EXTRACTED RECORDS:
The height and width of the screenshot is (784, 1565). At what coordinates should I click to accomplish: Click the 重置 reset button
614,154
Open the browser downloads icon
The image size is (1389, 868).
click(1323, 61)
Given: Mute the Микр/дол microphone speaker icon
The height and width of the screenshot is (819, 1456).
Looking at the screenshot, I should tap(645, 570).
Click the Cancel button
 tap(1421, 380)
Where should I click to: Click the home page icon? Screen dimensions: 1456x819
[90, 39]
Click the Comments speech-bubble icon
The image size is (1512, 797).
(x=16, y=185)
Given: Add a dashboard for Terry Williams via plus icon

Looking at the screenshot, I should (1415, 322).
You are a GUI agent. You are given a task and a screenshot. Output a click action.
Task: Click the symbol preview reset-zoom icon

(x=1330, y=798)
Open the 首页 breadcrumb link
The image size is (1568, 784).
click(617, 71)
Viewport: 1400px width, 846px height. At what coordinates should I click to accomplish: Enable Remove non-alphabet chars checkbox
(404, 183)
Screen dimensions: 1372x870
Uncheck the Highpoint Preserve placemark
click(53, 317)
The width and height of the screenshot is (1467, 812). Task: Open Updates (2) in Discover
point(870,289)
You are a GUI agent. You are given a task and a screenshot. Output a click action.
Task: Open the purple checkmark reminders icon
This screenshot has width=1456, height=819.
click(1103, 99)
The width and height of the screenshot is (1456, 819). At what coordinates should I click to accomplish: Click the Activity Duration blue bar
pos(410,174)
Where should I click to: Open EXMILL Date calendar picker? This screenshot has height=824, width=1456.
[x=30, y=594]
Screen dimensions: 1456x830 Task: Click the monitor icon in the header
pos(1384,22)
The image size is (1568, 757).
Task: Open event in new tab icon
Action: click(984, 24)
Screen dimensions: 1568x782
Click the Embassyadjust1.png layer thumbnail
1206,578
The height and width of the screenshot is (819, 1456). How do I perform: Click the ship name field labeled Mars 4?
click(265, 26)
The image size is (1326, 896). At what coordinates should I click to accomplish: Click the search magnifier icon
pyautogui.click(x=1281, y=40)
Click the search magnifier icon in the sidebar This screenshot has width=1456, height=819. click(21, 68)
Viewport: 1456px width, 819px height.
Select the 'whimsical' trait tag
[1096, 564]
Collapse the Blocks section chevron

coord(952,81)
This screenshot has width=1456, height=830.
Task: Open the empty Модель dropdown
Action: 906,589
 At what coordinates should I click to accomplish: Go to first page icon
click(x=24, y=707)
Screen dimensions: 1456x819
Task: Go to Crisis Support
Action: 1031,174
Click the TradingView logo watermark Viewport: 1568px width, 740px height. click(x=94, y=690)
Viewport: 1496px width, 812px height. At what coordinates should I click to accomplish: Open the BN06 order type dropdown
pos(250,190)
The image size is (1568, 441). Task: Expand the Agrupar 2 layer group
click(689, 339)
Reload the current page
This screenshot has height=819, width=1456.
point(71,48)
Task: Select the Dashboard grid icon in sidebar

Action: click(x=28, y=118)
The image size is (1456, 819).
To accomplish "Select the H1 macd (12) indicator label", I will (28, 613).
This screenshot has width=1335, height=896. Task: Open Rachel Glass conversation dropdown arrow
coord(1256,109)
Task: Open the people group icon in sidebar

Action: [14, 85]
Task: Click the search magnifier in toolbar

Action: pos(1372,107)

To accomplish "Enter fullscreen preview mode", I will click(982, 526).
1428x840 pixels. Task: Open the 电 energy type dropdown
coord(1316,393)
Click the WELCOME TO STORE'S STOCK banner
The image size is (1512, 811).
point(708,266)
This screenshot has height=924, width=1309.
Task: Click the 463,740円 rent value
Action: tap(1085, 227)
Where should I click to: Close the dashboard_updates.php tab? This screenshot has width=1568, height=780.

EXERCISE PROMPT: With no additions or omissions, transcribe every record.

RESPONSE TO THIS TASK:
The height and width of the screenshot is (784, 1565). At what coordinates should I click to accomplish: Click the 重置 reset button
614,154
Open the browser downloads icon
The image size is (1389, 868).
click(1323, 61)
Given: Mute the Микр/дол microphone speaker icon
The height and width of the screenshot is (819, 1456).
Looking at the screenshot, I should tap(645, 570).
Click the Cancel button
 tap(1421, 380)
Where should I click to: Click the home page icon? Screen dimensions: 1456x819
[90, 39]
Click the Comments speech-bubble icon
The image size is (1512, 797).
(x=16, y=185)
Given: Add a dashboard for Terry Williams via plus icon

Looking at the screenshot, I should (1415, 322).
You are a GUI agent. You are given a task and a screenshot. Output a click action.
Task: Click the symbol preview reset-zoom icon

(x=1330, y=798)
Open the 首页 breadcrumb link
The image size is (1568, 784).
click(617, 71)
Viewport: 1400px width, 846px height. At what coordinates should I click to accomplish: Enable Remove non-alphabet chars checkbox
(404, 183)
Screen dimensions: 1372x870
Uncheck the Highpoint Preserve placemark
click(53, 317)
The width and height of the screenshot is (1467, 812). Task: Open Updates (2) in Discover
point(870,289)
You are a GUI agent. You are given a task and a screenshot. Output a click action.
Task: Open the purple checkmark reminders icon
This screenshot has width=1456, height=819.
click(1103, 99)
The width and height of the screenshot is (1456, 819). At what coordinates should I click to accomplish: Click the Activity Duration blue bar
pos(410,174)
Where should I click to: Open EXMILL Date calendar picker? This screenshot has height=824, width=1456.
[x=30, y=594]
Screen dimensions: 1456x830 Task: Click the monitor icon in the header
pos(1384,22)
The image size is (1568, 757).
Task: Open event in new tab icon
Action: click(984, 24)
Screen dimensions: 1568x782
Click the Embassyadjust1.png layer thumbnail
1206,578
The height and width of the screenshot is (819, 1456). How do I perform: Click the ship name field labeled Mars 4?
click(265, 26)
The image size is (1326, 896). At what coordinates should I click to accomplish: Click the search magnifier icon
pyautogui.click(x=1281, y=40)
Click the search magnifier icon in the sidebar This screenshot has width=1456, height=819. click(21, 68)
Viewport: 1456px width, 819px height.
Select the 'whimsical' trait tag
[1096, 564]
Collapse the Blocks section chevron

coord(952,81)
This screenshot has width=1456, height=830.
Task: Open the empty Модель dropdown
Action: 906,589
 At what coordinates should I click to accomplish: Go to first page icon
click(x=24, y=707)
Screen dimensions: 1456x819
Task: Go to Crisis Support
Action: 1031,174
Click the TradingView logo watermark Viewport: 1568px width, 740px height. click(x=94, y=690)
Viewport: 1496px width, 812px height. At what coordinates should I click to accomplish: Open the BN06 order type dropdown
pos(250,190)
The image size is (1568, 441). Task: Expand the Agrupar 2 layer group
click(689, 339)
Reload the current page
This screenshot has height=819, width=1456.
point(71,48)
Task: Select the Dashboard grid icon in sidebar

Action: click(x=28, y=118)
The image size is (1456, 819).
To accomplish "Select the H1 macd (12) indicator label", I will (28, 613).
This screenshot has width=1335, height=896. Task: Open Rachel Glass conversation dropdown arrow
coord(1256,109)
Task: Open the people group icon in sidebar

Action: [14, 85]
Task: Click the search magnifier in toolbar

Action: pos(1372,107)

To accomplish "Enter fullscreen preview mode", I will click(982, 526).
1428x840 pixels. Task: Open the 电 energy type dropdown
coord(1316,393)
Click the WELCOME TO STORE'S STOCK banner
The image size is (1512, 811).
point(708,266)
This screenshot has height=924, width=1309.
Task: Click the 463,740円 rent value
Action: tap(1085, 227)
Where should I click to: Close the dashboard_updates.php tab? This screenshot has width=1568, height=780.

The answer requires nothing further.